Simon Vickers, 50, has denied the murder and manslaughter of his 14-year-old daughter, at their home in Darlington, County Durham, last July. The prosecution at Teesside Crown Court claims he picked up a knife and stabbed her in the chest after the family indulged in horseplay while her mother, Sarah Hall, Vickers’ partner of 27 years, cooked spaghetti bolognese.
They say he has changed his account of what happened, having claimed he accidentally threw a knife at her, with an expert pathologist saying that the weapon must have been held due to the nature of the wound. In his closing speech to the jury, Nicholas Lumley KC, defending Vickers, said the prosecution did not have to advance a motive, but there was not one.
The experienced barrister described it as one of the “saddest and most serious cases”. He reminded the jury how Scarlett’s mother referred to the close family group as the three S’s.
Mr Lumley said of the teenager: “She was finding her independence, supported at every turn by her father and her mother, there’s no hint of disharmony in that house.” He added: “Neither parent asks for your pity, your indulgence or even for your forgiveness.
“Both parents are serving life sentences in the sense that their lives are broken, their hearts are broken and this process will not mend them.” Mr Lumley said: “You must decide whether the loss of their daughter’s life makes him a murderer.

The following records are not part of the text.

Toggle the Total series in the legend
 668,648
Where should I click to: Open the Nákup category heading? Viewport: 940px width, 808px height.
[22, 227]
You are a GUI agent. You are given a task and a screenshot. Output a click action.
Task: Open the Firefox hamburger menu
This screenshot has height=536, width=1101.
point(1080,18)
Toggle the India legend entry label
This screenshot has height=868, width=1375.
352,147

“You must decide whether the loss of their daughter’s life makes him guilty of manslaughter. Both require him to have deliberately armed himself and to have attacked his daughter.”
Mark McKone KC, prosecuting, said that Vickers loved his daughter and he was “devastated” by her death and he said the jury would have sympathy for the family. He said that Vickers had lied about what happened that night.

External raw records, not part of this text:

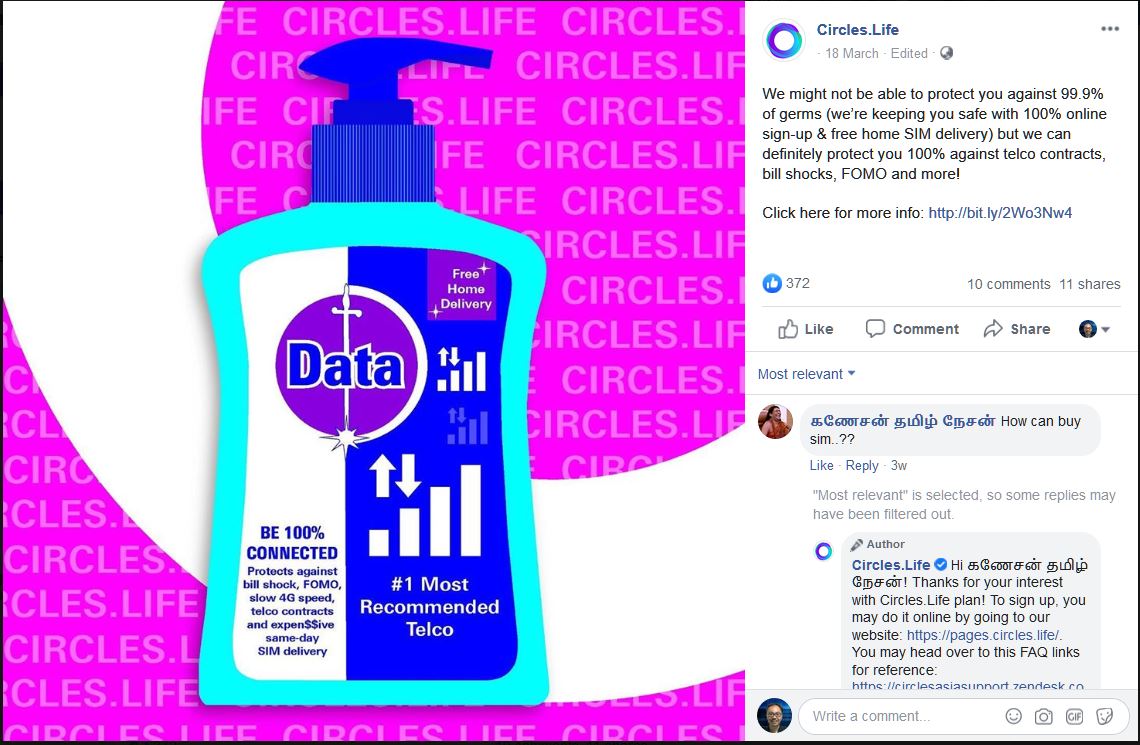Attach a photo with the camera icon
The image size is (1140, 745).
1043,717
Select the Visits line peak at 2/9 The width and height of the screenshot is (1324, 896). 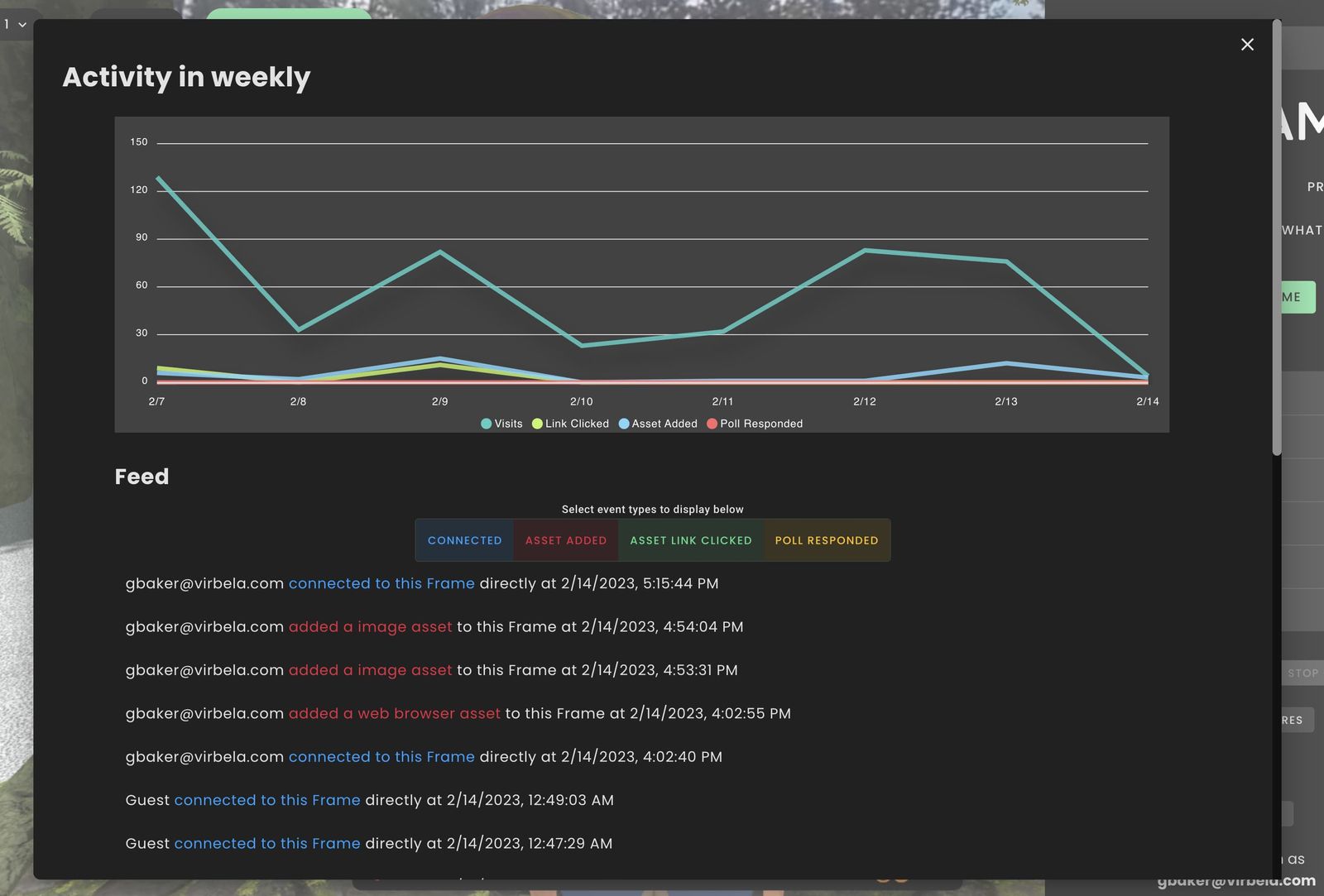point(440,252)
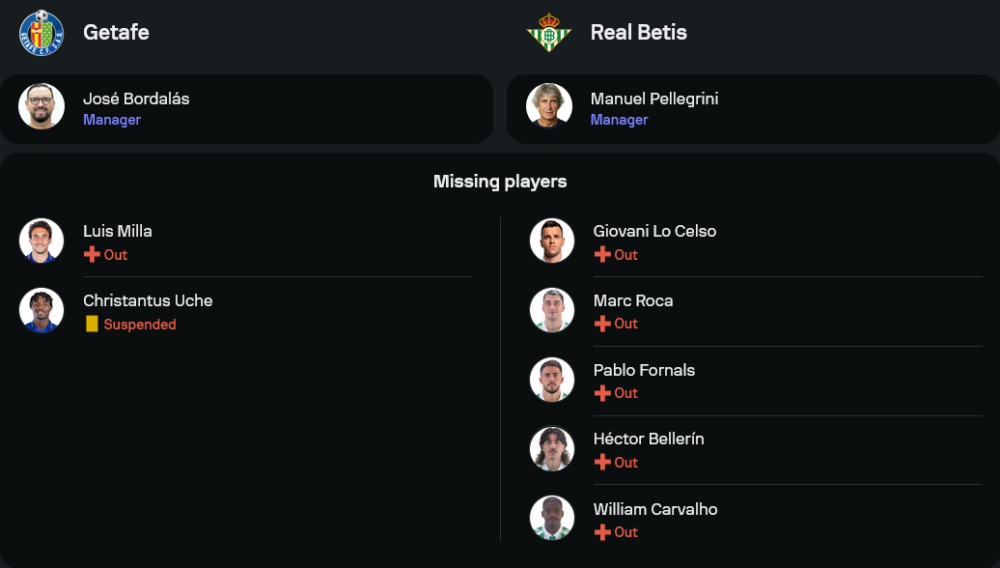Viewport: 1000px width, 568px height.
Task: Open the Getafe team name link
Action: click(x=116, y=32)
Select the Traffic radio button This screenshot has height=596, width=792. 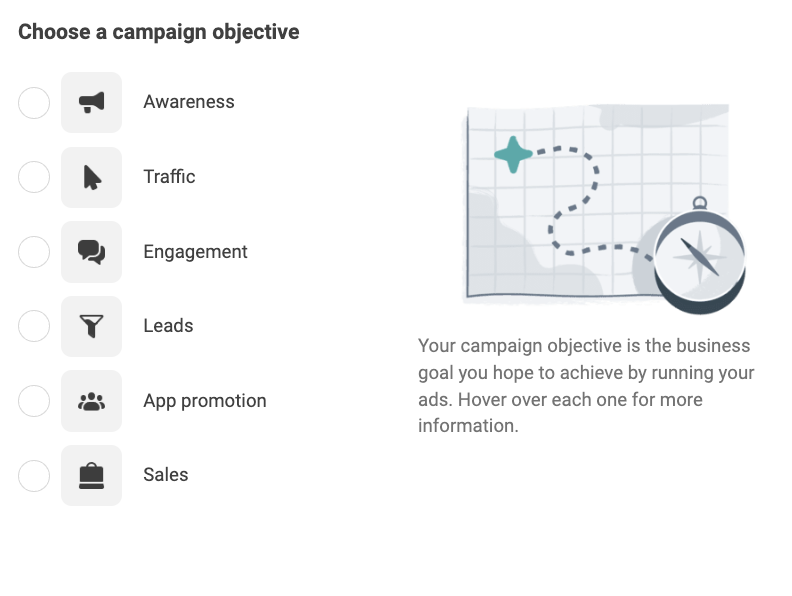coord(34,177)
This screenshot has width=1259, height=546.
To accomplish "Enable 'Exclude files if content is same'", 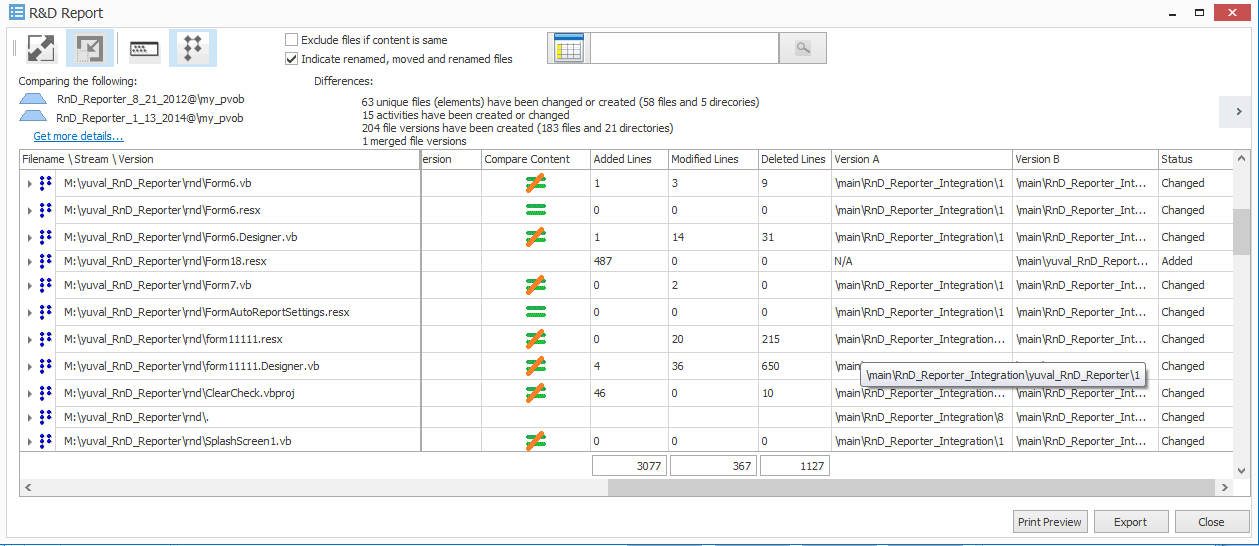I will click(x=292, y=40).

“The prosecution submit that Mr Vickers did not and could not have stabbed his daughter through the heart accidentally,” Mr McKone said. Vickers could not have accidentally swiped the knife along the work surface into her chest, the prosecution has said.
Mr McKone reminded the jury Vickers had smoked cannabis on the day and had been drinking wine. Alcohol coupled with an incident where his daughter and his partner threw grapes at each other in the kitchen, with some ending on the floor where their dog could eat them, could have led him to become irritated, the prosecution said.
The prosecution said even picking up a knife with an intent to “prod” his daughter was unlawful. Mr McKone said: “This has gone beyond horseplay and Mr Vickers could and should have realised there was a risk in that small kitchen of causing serious injury with a knife.”
Mr Justice Cotter sent the jury out to consider their verdicts before they were sent home to carry on deliberations on Thursday morning.